Decided on surgery based on family history

Realziggy, except for reading my accounts here, there is no way to really express how it feels to be on them for so long, having literally thousands of spasms during this time, and hoping there will be an end one day. I was well on my way to be ok, until I went for the Salvage Radaition, it may be stopping or slowing down the cancer right now, but it tooks its full toll on the rest of my body. Right now, I will just be happy in less than a week of being back just on the SP cath, when the foley is removed, unless I go nuts first and have my wife remove it prior to the dr's visit. I don't think its proving a thing leaving it in there, excpet causing me endless amounts of double the pain. But hey, I am just the patient. The bladder neck was already inflamed and sore before this last op, so all it has done by re-opening it, has made it even more sore and tender. Feel like all I do sometimes is waste my life sitting or lying around attempting to heal from one thing or the other. Sorry, just venting again, not at you.

I read all your responses with interest and we have considered them.
Although Tud and others have given us plenty of additional tests that we could do, underlying these tests are two questions.

Are you sure your husband has cancer?
Would you proceed with surgery knowing that the cancer is indolent or very small?

I'll tackle them one by one.

Are you sure your husband has cancer?
I can see lots of posts saying that there is a conflict between the first pathogy report and the second. After doing my research on ASAP I see no such conflict. The diagnosis of ASAP is often made when an inexperienced pathologist, or one that is just not very familiar with prostate cancer is suspicious that there is prostate cancer in a particular location but is not sure because he cannot answer one of the following questions:
1. Would you be absolutely confident of this biopsy diagnosis if it were followed by a radical prostatectomy with negative findings?
2. Would another pathologist of similar experience agree with a diagnosis of cancer?
3. Can you confidently support the diagnosis of cancer based solely on this biopsy result?

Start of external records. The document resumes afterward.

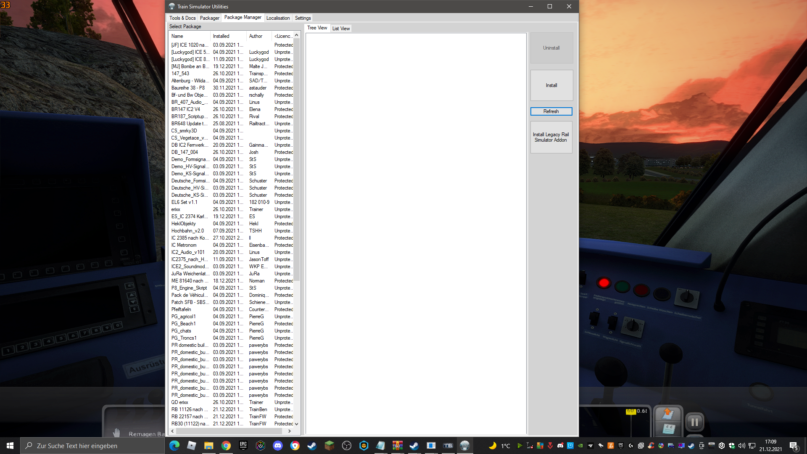This screenshot has width=807, height=454.
Task: Click the pause button in the game HUD
Action: (694, 422)
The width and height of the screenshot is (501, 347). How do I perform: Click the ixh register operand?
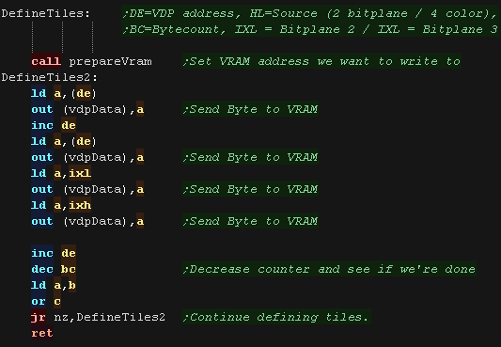[80, 205]
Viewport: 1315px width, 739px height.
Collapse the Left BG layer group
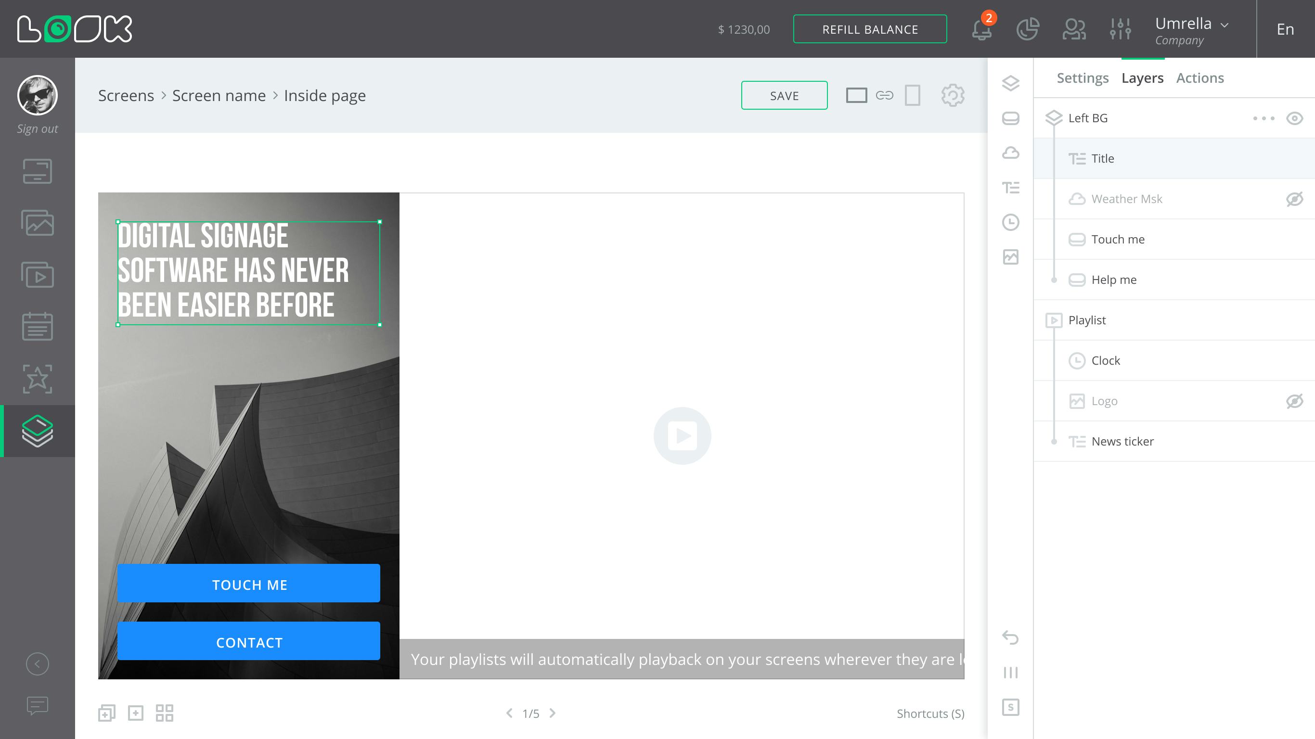click(x=1055, y=118)
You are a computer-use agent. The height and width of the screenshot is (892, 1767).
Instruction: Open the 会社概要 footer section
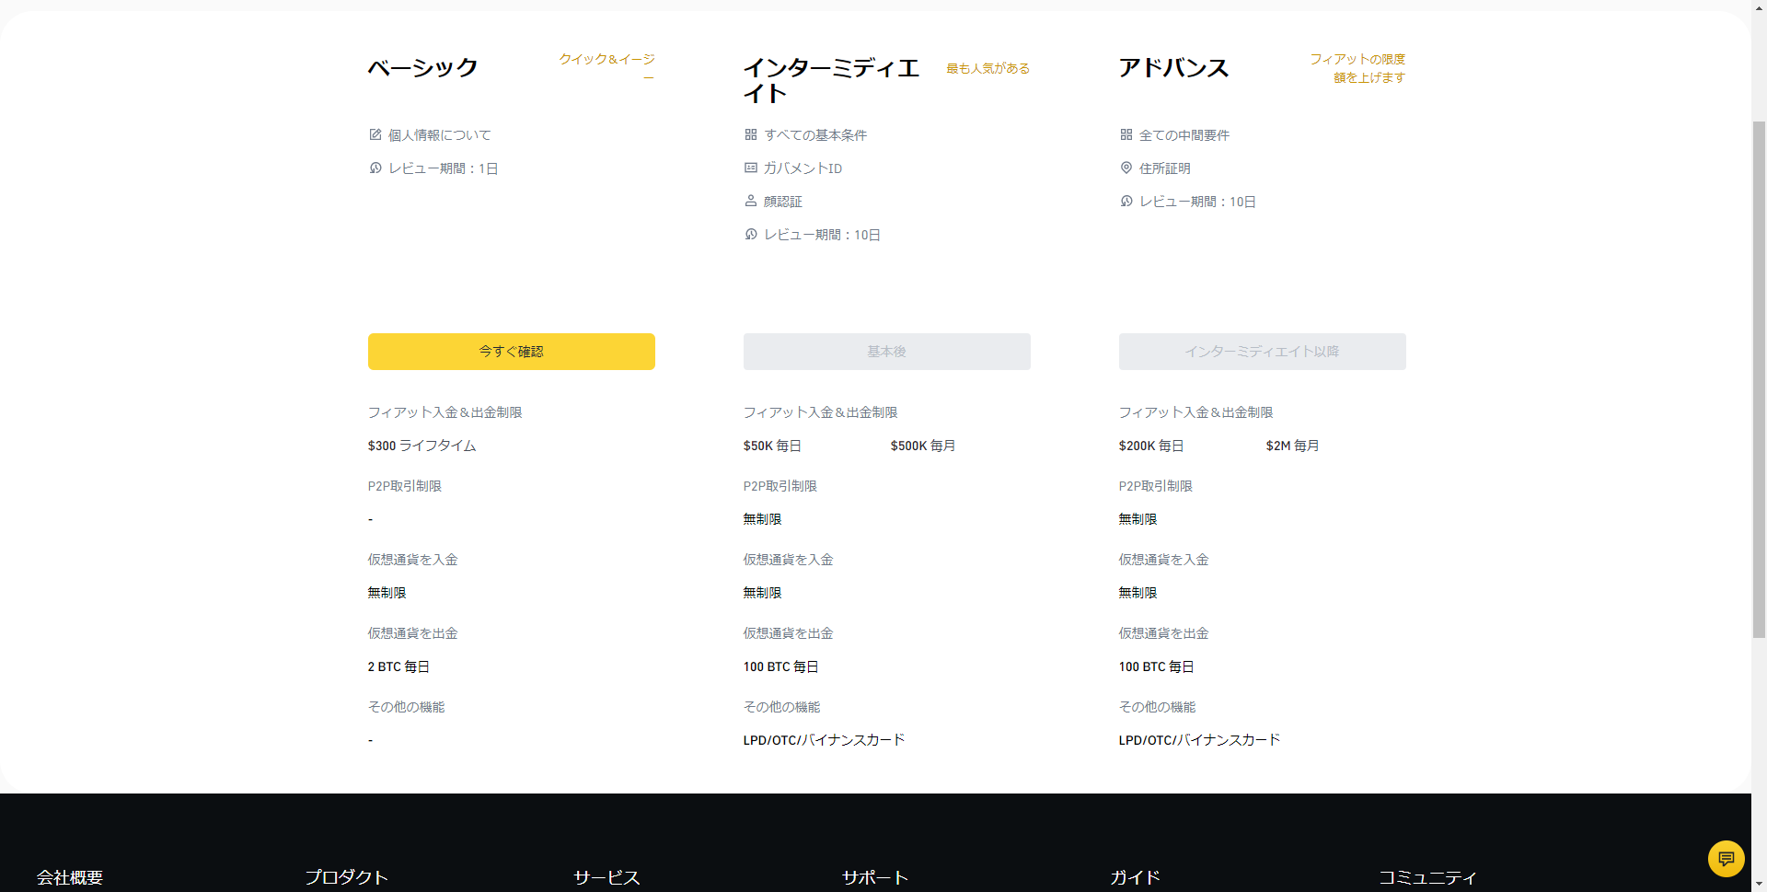click(x=70, y=877)
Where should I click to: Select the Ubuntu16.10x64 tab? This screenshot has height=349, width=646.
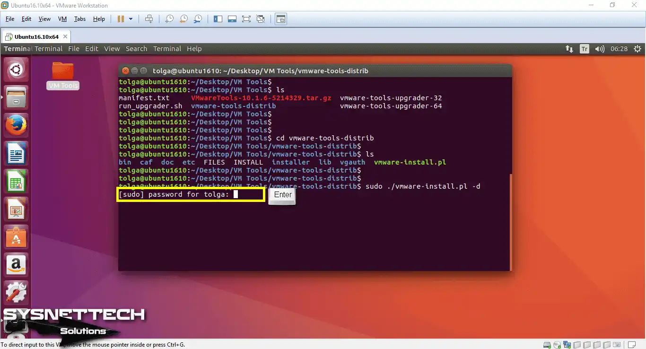(x=37, y=36)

The second pathologist, the most experienced on prostate cancer in Australia and a member of the ISUP commision on Gleason grading was able to say yes to all these questions. The very fact that the second pathologist, a man of great experience, who looked at the slides himself (and I spoke to him afterwards) was confident that it was a small well differentiated cancer. There is no conflict when someone with limited experience says in effect "I think so but I am not 100% sure" whereas someone with a lot more experence says " I'm sure". The first pathologist thought there was cancer there but was not confident enough to base a radical prostatectomy on this. As I said earlier his only published paper is on liver viruses.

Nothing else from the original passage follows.